Mais: tudo isso acontece em uma região já atravessada pela Rodovia Interoceânica, que trouxe ouro ilegal, rotas secundárias de exploração madeireira e uma profunda fragmentação do ecossistema amazônico. Até mesmo áreas com empresas "mais responsáveis" se tornaram focos de conflito.
Dois países e uma ameaça
Do lado brasileiro, a situação não é melhor. Embora o governo Lula tenha tomado algumas medidas, como a proposta de terra indígena do Rio Chandless, organizações indígenas denunciam que os compromissos são mais retóricos do que reais. O projeto da estrada entre Santa Rosa do Purus e Manoel Urbano preocupa os defensores do Acre, pois pode se tornar uma nova porta de entrada para madeireiros e traficantes.

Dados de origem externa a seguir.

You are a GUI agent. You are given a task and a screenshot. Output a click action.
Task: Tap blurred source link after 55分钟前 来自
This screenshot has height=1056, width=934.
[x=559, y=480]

A cooperação binacional com o Peru, essencial para proteger um povo cuja mobilidade não conhece fronteiras políticas, expirou em 2016... e nunca foi renovada. Na ausência de acordos governamentais, as próprias organizações indígenas propuseram dois grandes corredores territoriais que totalizariam 25 milhões de hectares protegidos. Do campo, voluntários Manchineru monitoram os movimentos de seus "parentes" para evitar encontros fatais e preservar sua autonomia. Mas o dinamismo recente dos Mashco Piro (seu aparecimento fora de época, seu deslocamento rio abaixo) sugere que a pressão externa os está forçando a alterar seus padrões tradicionais.
Alerta da selva
No cerne dessa tragédia silenciosa, o relatório destacou uma verdade que os Mashco Piro repetem quando gritam da outra margem: eles não querem contato. Não é ignorância ou capricho: é memória. A de gerações que viram doenças, armas, motosserras e estradas chegarem como prenúncios de morte.
Para os Mashco Piro, as árvores são monumentos. Quando perguntados se querem se aproximar, a resposta é a mesma: "Não, porque vocês são maus". Eles não distinguem entre o bem e o mal, mas entre uma visão de mundo que respeita a floresta e outra que a destrói. Se medidas não forem tomadas logo, e se sua vontade não for respeitada e seu território for efetivamente protegido, esse aviso pode se tornar um epitáfio.
Sem as árvores e sua madeira, eles não têm onde se esconder.